■ How to complete this task ■
Beginning with the very first line, please reproduce the entries exactly through the line containing "The height and width of the screenshot is (533, 800).".

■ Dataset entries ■
- - - - - - -

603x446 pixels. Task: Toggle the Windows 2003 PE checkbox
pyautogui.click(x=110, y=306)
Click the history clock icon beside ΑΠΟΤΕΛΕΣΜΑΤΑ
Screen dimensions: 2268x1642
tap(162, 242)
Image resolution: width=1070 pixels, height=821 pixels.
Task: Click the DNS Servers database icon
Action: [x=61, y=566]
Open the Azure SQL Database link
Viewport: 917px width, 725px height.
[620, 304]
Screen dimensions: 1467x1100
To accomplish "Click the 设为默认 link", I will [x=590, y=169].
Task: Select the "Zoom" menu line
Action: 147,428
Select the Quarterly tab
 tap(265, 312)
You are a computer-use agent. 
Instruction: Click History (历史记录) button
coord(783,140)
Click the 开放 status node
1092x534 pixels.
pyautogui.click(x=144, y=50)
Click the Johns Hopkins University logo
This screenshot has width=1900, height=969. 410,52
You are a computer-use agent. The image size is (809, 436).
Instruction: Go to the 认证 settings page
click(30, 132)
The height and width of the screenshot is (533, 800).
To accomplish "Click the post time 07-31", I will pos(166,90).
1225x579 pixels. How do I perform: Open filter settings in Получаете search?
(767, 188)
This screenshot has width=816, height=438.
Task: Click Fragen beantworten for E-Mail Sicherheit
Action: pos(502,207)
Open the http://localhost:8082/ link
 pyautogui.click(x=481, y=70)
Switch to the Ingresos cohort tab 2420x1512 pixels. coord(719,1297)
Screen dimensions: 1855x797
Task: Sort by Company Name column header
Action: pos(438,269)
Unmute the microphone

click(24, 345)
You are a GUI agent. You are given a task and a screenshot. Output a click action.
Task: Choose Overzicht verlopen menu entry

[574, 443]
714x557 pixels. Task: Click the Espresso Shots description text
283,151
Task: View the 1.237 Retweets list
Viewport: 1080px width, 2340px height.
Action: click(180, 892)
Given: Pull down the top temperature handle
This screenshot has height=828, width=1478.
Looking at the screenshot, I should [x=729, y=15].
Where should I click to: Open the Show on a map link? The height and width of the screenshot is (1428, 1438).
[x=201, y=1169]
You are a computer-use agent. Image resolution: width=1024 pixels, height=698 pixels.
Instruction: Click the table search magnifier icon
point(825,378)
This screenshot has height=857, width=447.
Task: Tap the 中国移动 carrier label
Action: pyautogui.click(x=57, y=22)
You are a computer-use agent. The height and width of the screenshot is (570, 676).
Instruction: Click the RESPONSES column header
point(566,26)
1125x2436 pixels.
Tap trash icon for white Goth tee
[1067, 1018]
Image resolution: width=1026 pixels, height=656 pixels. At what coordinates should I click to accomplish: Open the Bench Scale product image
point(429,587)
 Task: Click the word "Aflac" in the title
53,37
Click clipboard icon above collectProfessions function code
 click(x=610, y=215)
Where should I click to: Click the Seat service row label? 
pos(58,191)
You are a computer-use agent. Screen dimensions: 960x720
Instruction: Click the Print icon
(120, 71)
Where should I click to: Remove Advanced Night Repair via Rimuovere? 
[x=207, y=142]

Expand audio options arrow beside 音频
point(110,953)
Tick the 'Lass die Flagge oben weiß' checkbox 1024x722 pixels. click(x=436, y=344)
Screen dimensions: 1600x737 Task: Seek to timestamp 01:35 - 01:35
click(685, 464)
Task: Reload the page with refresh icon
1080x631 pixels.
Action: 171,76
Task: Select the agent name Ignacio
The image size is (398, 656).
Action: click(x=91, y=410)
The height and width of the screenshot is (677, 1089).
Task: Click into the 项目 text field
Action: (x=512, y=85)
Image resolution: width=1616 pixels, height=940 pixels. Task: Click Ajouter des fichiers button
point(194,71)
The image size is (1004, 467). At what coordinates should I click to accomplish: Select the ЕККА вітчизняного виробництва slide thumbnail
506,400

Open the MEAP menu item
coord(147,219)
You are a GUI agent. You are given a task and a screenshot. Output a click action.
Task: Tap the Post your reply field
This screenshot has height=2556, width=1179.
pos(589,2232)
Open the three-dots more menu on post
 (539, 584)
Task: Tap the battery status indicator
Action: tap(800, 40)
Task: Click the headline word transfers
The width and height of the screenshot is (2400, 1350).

- - - - - - -

■ Task response ■
603x446 pixels. Task: Toggle the Windows 2003 PE checkbox
pyautogui.click(x=110, y=306)
Click the history clock icon beside ΑΠΟΤΕΛΕΣΜΑΤΑ
Screen dimensions: 2268x1642
tap(162, 242)
Image resolution: width=1070 pixels, height=821 pixels.
Task: Click the DNS Servers database icon
Action: [x=61, y=566]
Open the Azure SQL Database link
Viewport: 917px width, 725px height.
[620, 304]
Screen dimensions: 1467x1100
To accomplish "Click the 设为默认 link", I will [x=590, y=169].
Task: Select the "Zoom" menu line
Action: 147,428
Select the Quarterly tab
 tap(265, 312)
You are a computer-use agent. 
Instruction: Click History (历史记录) button
coord(783,140)
Click the 开放 status node
1092x534 pixels.
pyautogui.click(x=144, y=50)
Click the Johns Hopkins University logo
This screenshot has width=1900, height=969. 410,52
You are a computer-use agent. The image size is (809, 436).
Instruction: Go to the 认证 settings page
click(30, 132)
The height and width of the screenshot is (533, 800).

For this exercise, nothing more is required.